### Task requirements
When the line containing "Task: Confirm with" is found in the data below, give it again along with every later line, exactly; drop the pictures.

[Saved data entries]
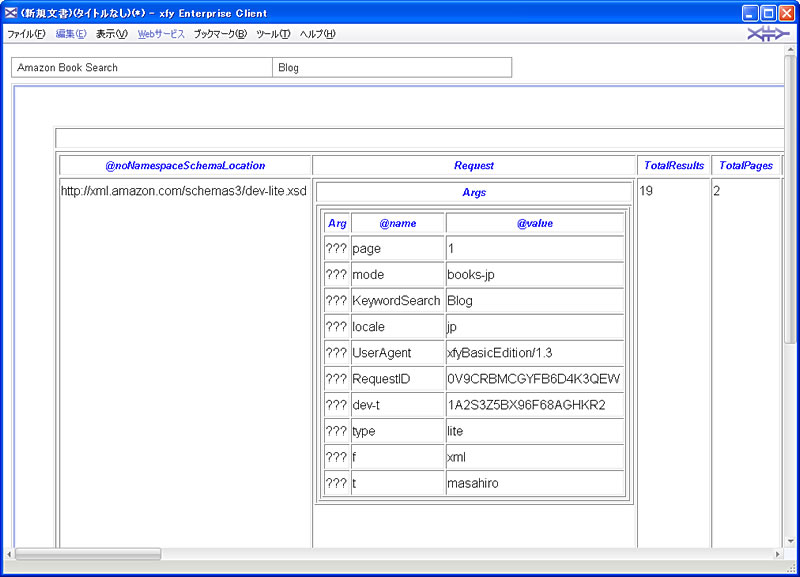Select the @noNamespaceSchemaLocation column header
The height and width of the screenshot is (577, 800).
[x=185, y=166]
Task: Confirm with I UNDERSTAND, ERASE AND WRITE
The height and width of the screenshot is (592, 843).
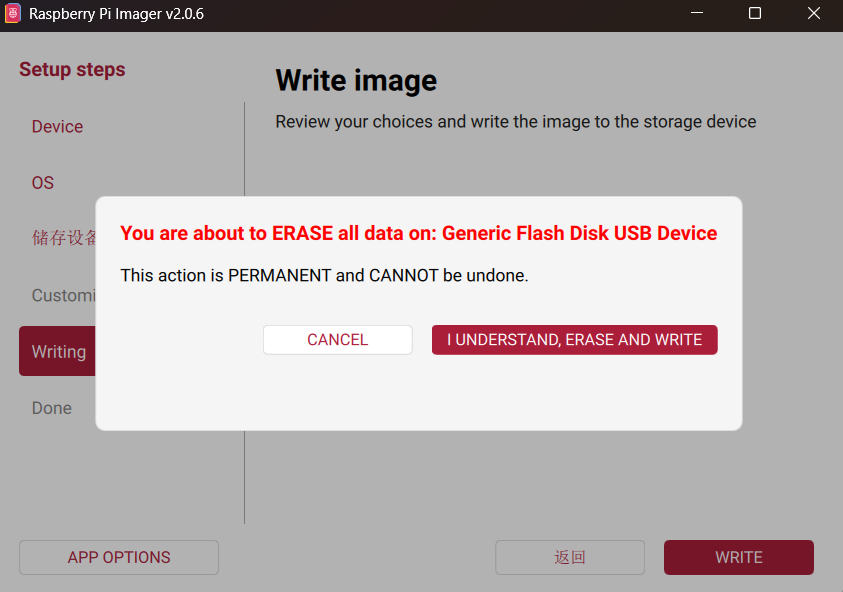Action: 574,340
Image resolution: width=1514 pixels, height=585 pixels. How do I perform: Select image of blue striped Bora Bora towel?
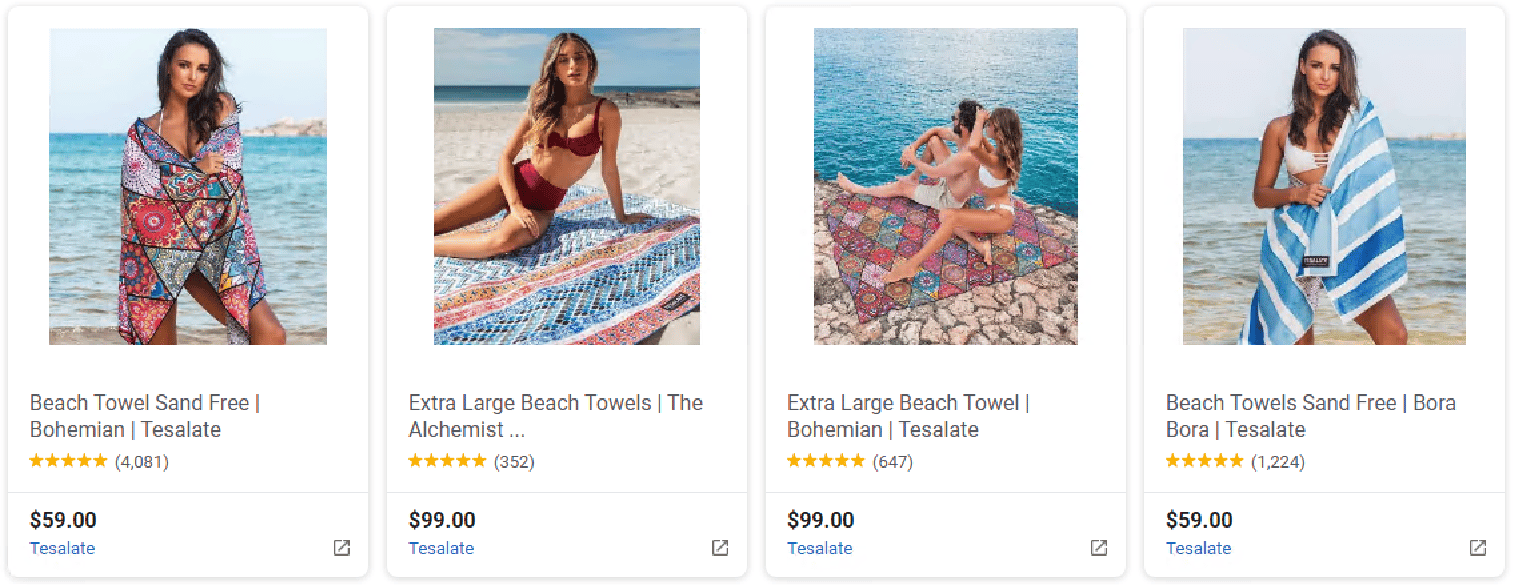[x=1324, y=187]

### Answer to this exercise
Task: Confirm with I UNDERSTAND, ERASE AND WRITE
The height and width of the screenshot is (592, 843).
Action: 574,340
Image resolution: width=1514 pixels, height=585 pixels. How do I perform: Select image of blue striped Bora Bora towel?
[x=1324, y=187]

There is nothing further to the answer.